What you have to do:
Return all the data below as it stands, minus the pictures.

(Stored entries)
*** Block opens ***
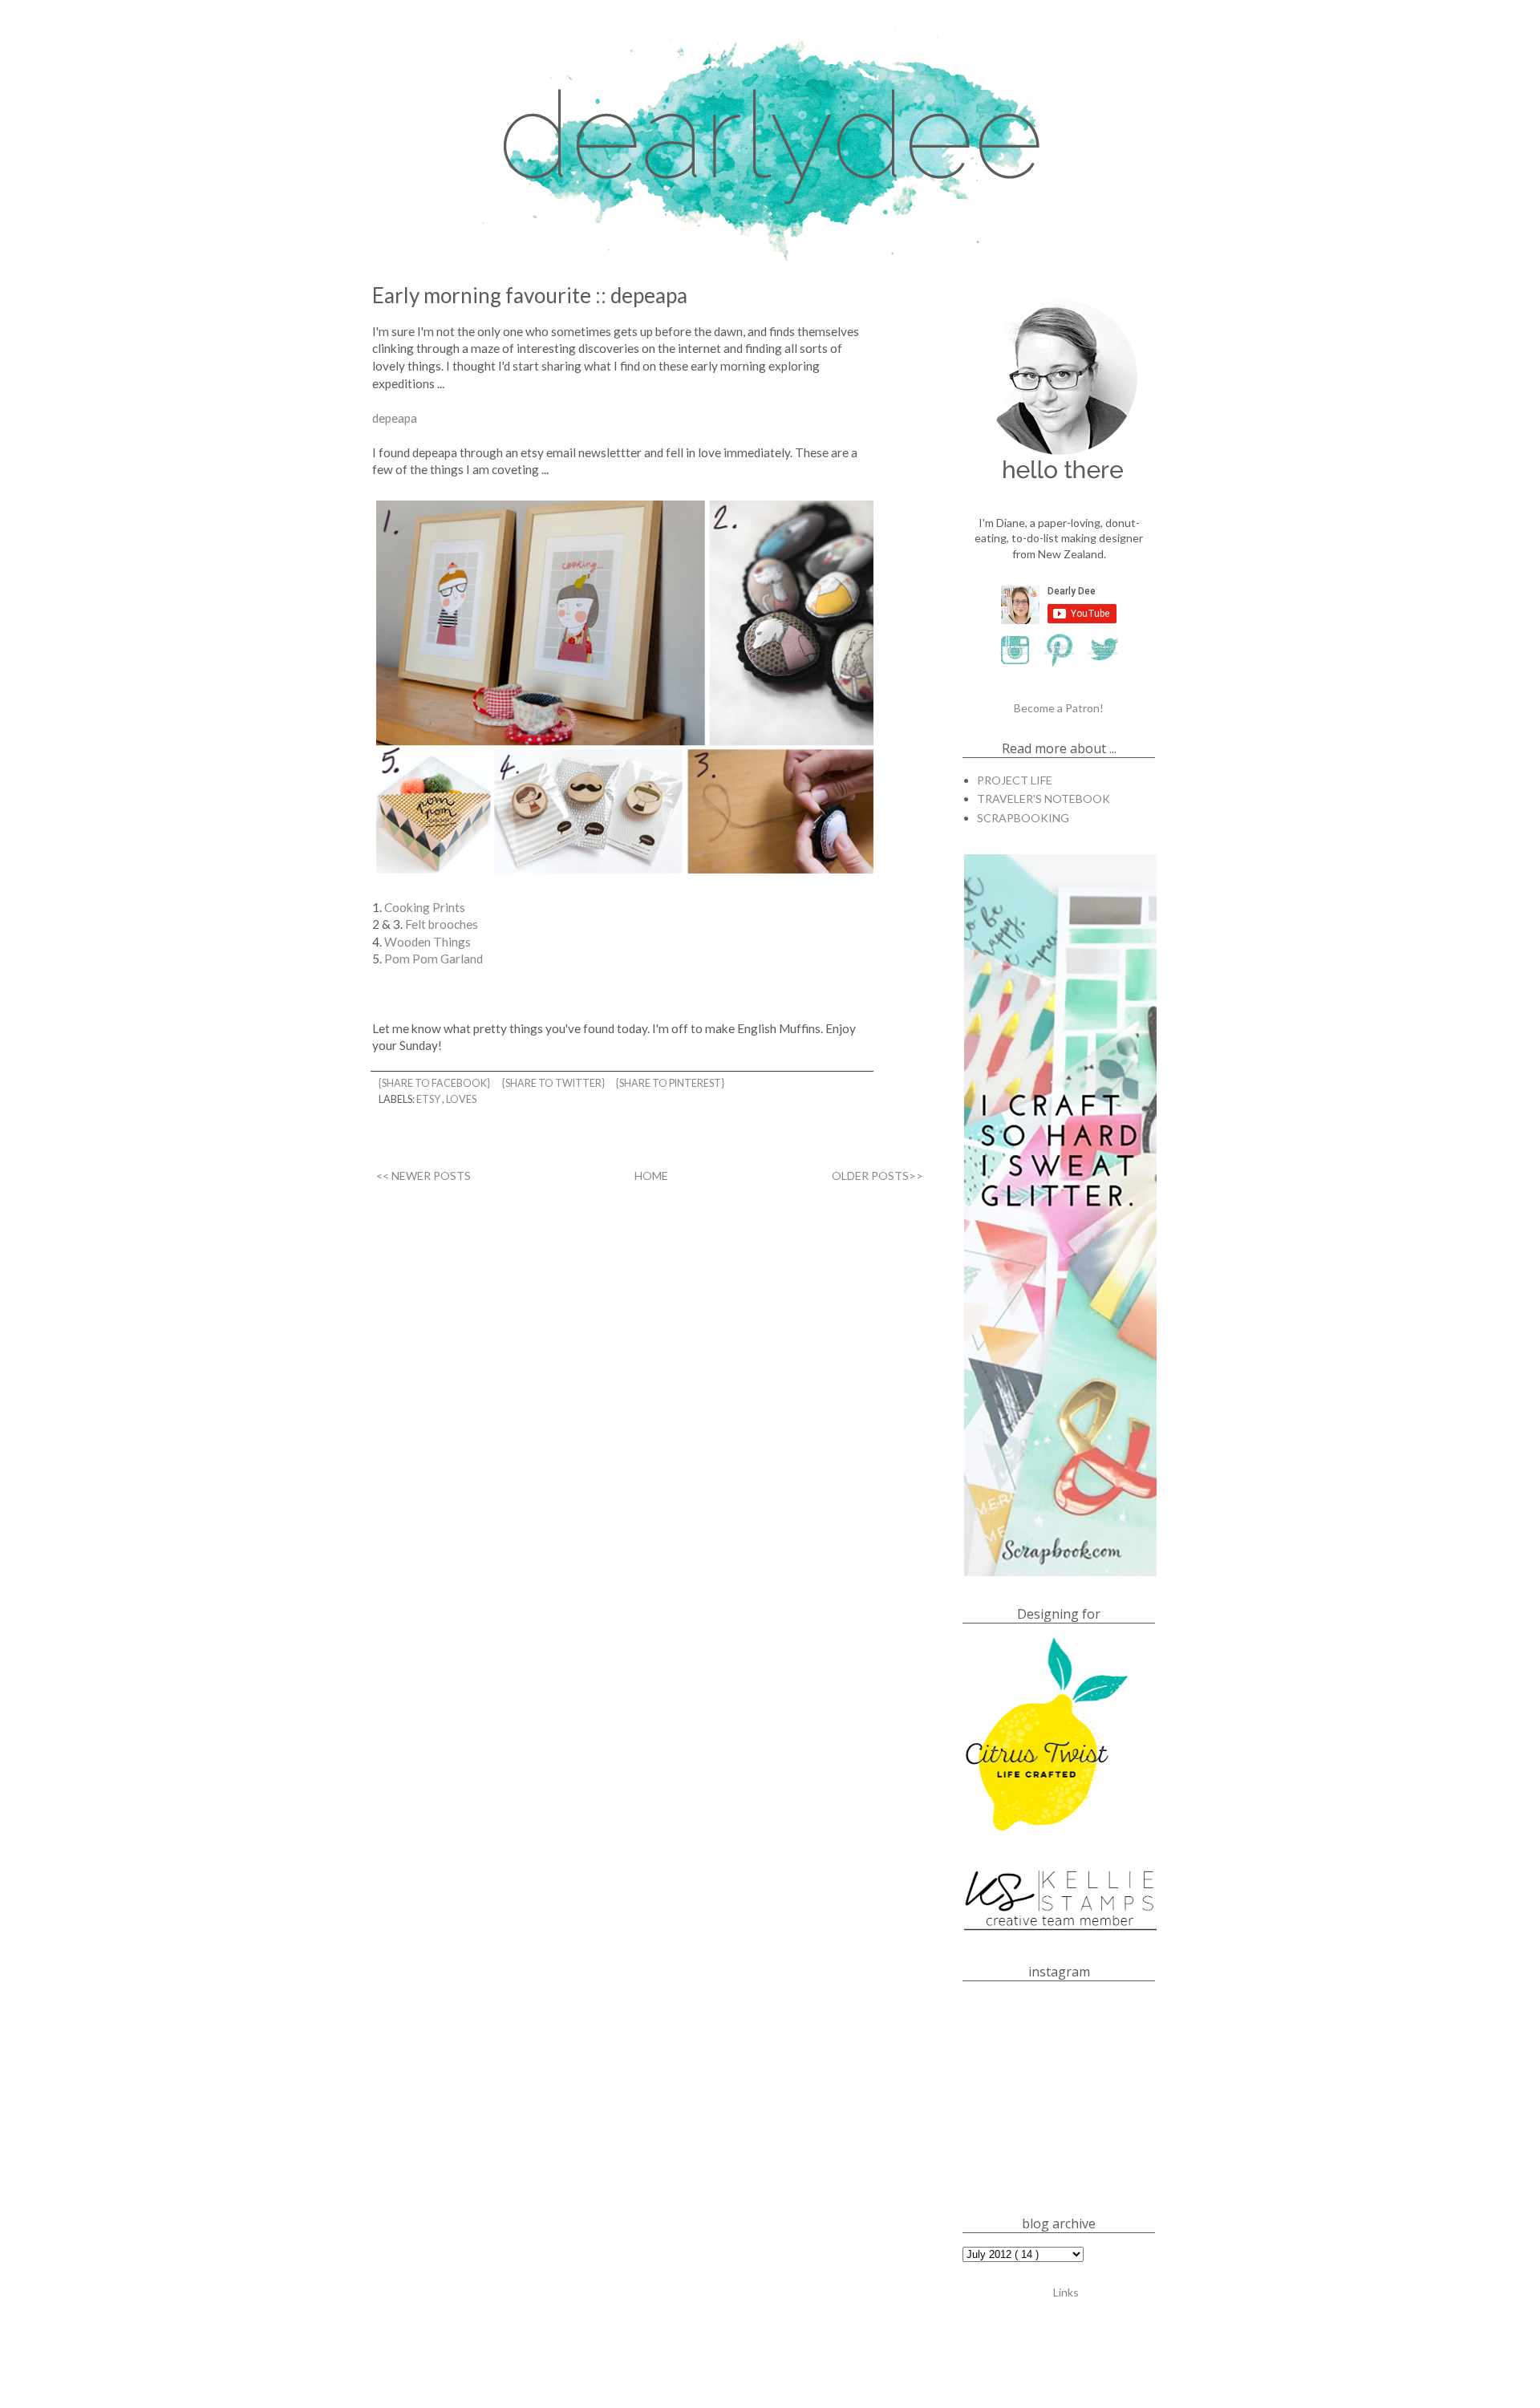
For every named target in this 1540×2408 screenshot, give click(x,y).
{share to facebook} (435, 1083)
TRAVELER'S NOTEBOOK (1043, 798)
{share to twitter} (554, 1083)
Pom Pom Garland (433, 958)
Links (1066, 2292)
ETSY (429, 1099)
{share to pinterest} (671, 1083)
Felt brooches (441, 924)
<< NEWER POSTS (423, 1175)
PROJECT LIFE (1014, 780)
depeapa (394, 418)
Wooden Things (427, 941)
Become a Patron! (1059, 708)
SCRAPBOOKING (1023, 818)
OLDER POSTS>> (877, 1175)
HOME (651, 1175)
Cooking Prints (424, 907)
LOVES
*** Block closes ***
Response below:
For every named target in this 1540×2408 screenshot, give click(x,y).
{share to facebook} (435, 1083)
TRAVELER'S NOTEBOOK (1043, 798)
{share to twitter} (554, 1083)
Pom Pom Garland (433, 958)
Links (1066, 2292)
ETSY (429, 1099)
{share to pinterest} (671, 1083)
Felt brooches (441, 924)
<< NEWER POSTS (423, 1175)
PROJECT LIFE (1014, 780)
depeapa (394, 418)
Wooden Things (427, 941)
Become a Patron! (1059, 708)
SCRAPBOOKING (1023, 818)
OLDER POSTS>> (877, 1175)
HOME (651, 1175)
Cooking Prints (424, 907)
LOVES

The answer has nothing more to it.